## THE TASK
Set out the records below as a numbered list, dropping any blank lines.

## SUPPLIED RECORDS

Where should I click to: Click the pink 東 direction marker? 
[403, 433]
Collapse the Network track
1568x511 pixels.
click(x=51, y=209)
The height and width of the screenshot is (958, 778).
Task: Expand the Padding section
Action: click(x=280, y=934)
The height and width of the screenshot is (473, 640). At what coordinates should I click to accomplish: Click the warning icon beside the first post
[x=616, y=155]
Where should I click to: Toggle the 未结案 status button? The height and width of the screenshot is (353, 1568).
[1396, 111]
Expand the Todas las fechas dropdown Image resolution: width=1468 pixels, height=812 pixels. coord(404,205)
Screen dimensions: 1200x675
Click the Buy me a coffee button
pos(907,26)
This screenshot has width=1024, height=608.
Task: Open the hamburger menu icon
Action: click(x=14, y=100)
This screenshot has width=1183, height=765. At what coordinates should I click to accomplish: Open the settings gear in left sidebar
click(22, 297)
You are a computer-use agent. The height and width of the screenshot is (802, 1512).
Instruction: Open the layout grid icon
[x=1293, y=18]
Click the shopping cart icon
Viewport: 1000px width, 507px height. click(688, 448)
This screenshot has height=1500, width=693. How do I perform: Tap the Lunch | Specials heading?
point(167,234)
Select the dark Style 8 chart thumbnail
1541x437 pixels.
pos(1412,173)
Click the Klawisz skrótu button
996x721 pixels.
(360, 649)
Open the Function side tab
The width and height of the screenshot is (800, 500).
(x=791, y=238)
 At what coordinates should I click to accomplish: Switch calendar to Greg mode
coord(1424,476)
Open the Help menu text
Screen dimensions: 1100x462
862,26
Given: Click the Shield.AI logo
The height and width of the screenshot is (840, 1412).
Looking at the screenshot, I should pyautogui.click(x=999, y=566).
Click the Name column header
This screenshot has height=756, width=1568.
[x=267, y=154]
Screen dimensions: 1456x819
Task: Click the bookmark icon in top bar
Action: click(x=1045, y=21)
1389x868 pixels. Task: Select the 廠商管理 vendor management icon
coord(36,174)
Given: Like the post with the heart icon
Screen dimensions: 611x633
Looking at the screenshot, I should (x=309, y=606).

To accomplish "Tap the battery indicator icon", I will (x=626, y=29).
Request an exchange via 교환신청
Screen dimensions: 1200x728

## FULL SOLUTION
1. Where should I click to: Click the pink 東 direction marker? 
2. [403, 433]
3. Collapse the Network track
4. 1568x511 pixels.
5. click(x=51, y=209)
6. The height and width of the screenshot is (958, 778).
7. Task: Expand the Padding section
8. Action: click(x=280, y=934)
9. The height and width of the screenshot is (473, 640). At what coordinates should I click to accomplish: Click the warning icon beside the first post
10. [x=616, y=155]
11. Where should I click to: Toggle the 未结案 status button? The height and width of the screenshot is (353, 1568).
12. [1396, 111]
13. Expand the Todas las fechas dropdown Image resolution: width=1468 pixels, height=812 pixels. coord(404,205)
14. Screen dimensions: 1200x675
15. Click the Buy me a coffee button
16. pos(907,26)
17. This screenshot has width=1024, height=608.
18. Task: Open the hamburger menu icon
19. Action: click(x=14, y=100)
20. This screenshot has width=1183, height=765. At what coordinates should I click to accomplish: Open the settings gear in left sidebar
21. click(22, 297)
22. You are a computer-use agent. The height and width of the screenshot is (802, 1512).
23. Instruction: Open the layout grid icon
24. [x=1293, y=18]
25. Click the shopping cart icon
26. Viewport: 1000px width, 507px height. click(688, 448)
27. This screenshot has height=1500, width=693. How do I perform: Tap the Lunch | Specials heading?
28. point(167,234)
29. Select the dark Style 8 chart thumbnail
30. 1541x437 pixels.
31. pos(1412,173)
32. Click the Klawisz skrótu button
33. 996x721 pixels.
34. (360, 649)
35. Open the Function side tab
36. The width and height of the screenshot is (800, 500).
37. (x=791, y=238)
38.  At what coordinates should I click to accomplish: Switch calendar to Greg mode
39. coord(1424,476)
40. Open the Help menu text
41. Screen dimensions: 1100x462
42. 862,26
43. Given: Click the Shield.AI logo
44. The height and width of the screenshot is (840, 1412).
45. Looking at the screenshot, I should pyautogui.click(x=999, y=566).
46. Click the Name column header
47. This screenshot has height=756, width=1568.
48. [x=267, y=154]
49. Screen dimensions: 1456x819
50. Task: Click the bookmark icon in top bar
51. Action: click(x=1045, y=21)
52. 1389x868 pixels. Task: Select the 廠商管理 vendor management icon
53. coord(36,174)
54. Given: Like the post with the heart icon
55. Screen dimensions: 611x633
56. Looking at the screenshot, I should (x=309, y=606).
57. To accomplish "Tap the battery indicator icon", I will (x=626, y=29).
58. Request an exchange via 교환신청
59. Screen dimensions: 1200x728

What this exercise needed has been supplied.